(DESCRIPTION OF THE TASK): From the line with "You are a computer-use agent. The height" through the line with "Task: Select Still", inclusive, return each line of the data below exactly and leave the rest out.

*** SOURCE MATERIAL ***

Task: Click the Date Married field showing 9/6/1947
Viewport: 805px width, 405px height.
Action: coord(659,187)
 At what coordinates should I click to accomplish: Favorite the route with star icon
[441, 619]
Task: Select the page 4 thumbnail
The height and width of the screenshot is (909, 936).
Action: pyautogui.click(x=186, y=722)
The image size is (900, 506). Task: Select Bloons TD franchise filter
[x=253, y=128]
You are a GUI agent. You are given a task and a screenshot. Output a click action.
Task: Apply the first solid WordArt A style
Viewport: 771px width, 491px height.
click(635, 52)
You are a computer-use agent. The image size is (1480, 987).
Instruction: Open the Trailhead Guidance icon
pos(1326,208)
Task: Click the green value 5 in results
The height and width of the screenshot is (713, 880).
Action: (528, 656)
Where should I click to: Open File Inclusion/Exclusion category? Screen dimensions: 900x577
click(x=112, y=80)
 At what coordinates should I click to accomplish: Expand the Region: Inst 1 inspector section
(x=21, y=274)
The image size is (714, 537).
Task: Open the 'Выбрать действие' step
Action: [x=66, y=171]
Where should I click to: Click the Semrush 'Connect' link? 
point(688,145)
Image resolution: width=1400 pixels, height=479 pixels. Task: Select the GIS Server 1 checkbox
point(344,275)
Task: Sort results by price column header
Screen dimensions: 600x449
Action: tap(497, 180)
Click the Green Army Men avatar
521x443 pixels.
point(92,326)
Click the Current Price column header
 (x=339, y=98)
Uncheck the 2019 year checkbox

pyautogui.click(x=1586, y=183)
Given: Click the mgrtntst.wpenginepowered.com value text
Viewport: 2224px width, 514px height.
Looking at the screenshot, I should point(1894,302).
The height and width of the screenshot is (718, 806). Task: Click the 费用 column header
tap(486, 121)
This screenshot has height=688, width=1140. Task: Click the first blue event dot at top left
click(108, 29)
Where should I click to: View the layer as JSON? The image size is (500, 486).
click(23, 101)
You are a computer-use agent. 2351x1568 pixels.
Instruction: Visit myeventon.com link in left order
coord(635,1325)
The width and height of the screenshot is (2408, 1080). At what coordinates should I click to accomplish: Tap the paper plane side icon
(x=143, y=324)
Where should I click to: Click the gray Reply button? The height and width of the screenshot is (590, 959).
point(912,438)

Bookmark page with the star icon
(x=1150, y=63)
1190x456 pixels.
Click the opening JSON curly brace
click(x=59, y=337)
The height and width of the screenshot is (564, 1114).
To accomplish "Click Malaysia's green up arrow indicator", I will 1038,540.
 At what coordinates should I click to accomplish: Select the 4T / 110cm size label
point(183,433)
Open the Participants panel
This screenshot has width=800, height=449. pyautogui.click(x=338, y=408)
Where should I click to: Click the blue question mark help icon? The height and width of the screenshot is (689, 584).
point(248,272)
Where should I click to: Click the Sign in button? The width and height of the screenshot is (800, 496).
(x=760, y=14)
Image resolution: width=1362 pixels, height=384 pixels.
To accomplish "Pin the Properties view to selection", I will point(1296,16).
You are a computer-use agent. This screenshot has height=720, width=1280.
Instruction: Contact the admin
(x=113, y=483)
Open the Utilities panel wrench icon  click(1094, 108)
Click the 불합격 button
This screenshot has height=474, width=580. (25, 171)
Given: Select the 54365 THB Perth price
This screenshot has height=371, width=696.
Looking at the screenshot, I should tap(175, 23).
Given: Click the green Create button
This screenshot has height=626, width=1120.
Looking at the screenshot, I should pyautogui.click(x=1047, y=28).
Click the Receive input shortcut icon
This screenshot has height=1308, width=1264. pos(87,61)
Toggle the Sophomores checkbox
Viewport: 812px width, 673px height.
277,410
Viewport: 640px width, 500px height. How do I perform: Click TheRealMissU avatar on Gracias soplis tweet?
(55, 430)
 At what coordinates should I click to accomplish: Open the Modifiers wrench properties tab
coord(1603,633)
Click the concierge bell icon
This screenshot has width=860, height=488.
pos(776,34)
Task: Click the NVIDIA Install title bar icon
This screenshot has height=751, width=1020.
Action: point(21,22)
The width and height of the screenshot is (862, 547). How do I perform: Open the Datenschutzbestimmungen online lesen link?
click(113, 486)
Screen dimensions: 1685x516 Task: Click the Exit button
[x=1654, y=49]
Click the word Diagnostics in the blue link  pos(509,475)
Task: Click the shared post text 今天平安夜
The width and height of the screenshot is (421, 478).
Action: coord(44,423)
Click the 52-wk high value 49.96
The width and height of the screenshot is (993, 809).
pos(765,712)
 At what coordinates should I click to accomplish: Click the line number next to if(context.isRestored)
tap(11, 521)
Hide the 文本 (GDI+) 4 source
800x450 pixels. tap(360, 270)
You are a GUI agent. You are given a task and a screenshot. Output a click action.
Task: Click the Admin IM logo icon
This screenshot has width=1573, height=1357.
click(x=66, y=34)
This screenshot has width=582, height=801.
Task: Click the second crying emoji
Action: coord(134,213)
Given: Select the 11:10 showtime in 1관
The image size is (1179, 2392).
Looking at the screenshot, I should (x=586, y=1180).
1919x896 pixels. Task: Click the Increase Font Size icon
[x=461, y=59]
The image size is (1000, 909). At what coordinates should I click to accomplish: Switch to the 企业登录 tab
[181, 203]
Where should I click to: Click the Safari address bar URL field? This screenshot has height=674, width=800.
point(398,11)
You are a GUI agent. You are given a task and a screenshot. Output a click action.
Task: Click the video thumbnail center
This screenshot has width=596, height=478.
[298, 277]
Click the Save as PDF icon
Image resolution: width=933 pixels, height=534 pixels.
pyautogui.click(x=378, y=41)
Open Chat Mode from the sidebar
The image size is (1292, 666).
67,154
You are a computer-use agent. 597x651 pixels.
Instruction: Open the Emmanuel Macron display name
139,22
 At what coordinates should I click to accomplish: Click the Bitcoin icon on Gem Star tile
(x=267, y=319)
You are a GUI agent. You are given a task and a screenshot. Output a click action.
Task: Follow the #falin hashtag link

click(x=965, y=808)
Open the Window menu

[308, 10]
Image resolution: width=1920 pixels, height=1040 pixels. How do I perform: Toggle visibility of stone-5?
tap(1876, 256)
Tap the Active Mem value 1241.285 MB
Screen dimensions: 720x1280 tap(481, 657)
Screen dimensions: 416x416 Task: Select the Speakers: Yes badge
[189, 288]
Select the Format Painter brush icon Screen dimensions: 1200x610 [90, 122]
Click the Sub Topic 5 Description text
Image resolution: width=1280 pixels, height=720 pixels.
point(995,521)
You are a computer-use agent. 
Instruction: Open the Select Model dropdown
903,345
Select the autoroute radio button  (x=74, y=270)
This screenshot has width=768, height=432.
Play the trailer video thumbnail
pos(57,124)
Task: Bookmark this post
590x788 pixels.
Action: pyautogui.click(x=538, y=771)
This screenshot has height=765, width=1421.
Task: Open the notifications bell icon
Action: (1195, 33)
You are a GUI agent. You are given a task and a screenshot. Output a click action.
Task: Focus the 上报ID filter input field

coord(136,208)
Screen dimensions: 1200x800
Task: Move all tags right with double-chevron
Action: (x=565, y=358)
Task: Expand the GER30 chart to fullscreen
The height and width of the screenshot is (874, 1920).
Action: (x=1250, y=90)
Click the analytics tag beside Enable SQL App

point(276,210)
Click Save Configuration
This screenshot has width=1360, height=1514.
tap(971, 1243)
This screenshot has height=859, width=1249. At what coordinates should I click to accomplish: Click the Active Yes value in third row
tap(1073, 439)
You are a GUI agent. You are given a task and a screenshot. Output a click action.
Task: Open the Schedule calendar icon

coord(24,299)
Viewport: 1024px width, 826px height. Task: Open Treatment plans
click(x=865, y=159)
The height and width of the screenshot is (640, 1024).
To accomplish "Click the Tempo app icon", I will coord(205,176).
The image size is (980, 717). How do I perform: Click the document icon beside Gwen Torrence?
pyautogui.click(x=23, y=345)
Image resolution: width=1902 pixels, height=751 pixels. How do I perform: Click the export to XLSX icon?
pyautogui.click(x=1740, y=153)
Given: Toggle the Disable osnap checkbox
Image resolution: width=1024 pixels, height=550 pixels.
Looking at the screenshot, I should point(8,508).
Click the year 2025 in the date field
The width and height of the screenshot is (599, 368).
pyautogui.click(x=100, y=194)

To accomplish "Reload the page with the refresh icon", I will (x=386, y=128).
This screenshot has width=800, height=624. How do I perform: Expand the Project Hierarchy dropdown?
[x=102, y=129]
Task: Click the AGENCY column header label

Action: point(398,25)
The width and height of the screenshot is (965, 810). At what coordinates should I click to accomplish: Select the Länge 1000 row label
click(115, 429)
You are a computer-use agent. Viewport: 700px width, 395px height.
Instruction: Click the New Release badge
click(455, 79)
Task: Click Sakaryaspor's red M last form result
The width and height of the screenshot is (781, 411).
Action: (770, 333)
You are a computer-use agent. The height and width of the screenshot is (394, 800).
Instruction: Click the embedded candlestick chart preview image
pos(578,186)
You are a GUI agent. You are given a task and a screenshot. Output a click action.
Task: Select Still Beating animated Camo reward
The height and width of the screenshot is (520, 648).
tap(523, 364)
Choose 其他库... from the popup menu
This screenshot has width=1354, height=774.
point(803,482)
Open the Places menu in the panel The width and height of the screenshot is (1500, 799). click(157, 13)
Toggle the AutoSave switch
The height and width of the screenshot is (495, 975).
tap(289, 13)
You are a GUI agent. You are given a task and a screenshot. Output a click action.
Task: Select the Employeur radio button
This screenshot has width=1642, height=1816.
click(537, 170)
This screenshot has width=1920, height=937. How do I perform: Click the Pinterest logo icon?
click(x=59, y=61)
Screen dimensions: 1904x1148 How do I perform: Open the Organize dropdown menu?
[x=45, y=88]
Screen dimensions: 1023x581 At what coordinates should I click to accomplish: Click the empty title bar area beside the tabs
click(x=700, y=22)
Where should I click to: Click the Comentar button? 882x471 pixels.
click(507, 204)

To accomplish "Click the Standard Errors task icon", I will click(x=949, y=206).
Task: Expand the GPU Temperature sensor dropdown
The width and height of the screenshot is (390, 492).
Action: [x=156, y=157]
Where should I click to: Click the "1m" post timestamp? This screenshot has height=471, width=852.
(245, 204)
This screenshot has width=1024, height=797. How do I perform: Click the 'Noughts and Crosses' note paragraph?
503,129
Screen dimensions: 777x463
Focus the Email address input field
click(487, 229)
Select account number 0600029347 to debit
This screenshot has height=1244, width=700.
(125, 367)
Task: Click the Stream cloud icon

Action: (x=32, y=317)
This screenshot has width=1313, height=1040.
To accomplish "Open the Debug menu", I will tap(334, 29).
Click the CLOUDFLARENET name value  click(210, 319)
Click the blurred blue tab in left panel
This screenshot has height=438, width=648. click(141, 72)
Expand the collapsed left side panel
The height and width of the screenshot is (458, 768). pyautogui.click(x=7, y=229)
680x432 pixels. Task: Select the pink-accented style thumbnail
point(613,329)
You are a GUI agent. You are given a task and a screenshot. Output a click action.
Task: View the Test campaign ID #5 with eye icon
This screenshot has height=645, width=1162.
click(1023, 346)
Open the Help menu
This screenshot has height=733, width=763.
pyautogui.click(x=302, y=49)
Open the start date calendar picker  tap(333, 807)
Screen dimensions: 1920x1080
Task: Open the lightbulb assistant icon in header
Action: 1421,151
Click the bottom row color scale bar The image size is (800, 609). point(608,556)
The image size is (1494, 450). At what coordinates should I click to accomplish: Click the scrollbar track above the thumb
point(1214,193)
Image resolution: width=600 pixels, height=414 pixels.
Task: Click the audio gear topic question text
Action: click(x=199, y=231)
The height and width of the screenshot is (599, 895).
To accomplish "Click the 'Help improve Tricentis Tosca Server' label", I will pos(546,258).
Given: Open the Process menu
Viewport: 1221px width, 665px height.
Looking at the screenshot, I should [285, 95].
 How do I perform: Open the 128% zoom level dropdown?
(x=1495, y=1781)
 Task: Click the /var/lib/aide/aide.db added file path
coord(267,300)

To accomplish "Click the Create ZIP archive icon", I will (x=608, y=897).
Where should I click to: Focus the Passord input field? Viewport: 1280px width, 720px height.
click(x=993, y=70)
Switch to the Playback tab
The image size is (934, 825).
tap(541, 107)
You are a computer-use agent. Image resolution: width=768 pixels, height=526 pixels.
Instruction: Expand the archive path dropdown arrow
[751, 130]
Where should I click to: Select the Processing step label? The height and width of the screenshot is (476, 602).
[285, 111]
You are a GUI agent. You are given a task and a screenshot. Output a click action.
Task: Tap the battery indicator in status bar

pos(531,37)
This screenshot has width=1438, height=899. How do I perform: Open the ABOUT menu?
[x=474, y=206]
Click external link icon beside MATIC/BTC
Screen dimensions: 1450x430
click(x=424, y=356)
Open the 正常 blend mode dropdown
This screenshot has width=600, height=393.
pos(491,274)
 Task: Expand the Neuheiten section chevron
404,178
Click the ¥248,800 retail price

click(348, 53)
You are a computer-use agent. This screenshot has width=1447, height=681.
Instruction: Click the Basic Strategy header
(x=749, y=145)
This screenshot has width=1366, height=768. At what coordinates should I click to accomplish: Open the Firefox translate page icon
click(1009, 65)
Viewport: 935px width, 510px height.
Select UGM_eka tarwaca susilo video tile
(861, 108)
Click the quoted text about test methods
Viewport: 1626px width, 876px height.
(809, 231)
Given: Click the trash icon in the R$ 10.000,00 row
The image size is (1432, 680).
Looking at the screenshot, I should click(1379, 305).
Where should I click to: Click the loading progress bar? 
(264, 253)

*** End of SOURCE MATERIAL ***

(RESULT OF THE TASK):
You are a computer-use agent. The height and width of the screenshot is (394, 800).
Instruction: Click the embedded candlestick chart preview image
pos(578,186)
You are a GUI agent. You are given a task and a screenshot. Output a click action.
Task: Select Still Beating animated Camo reward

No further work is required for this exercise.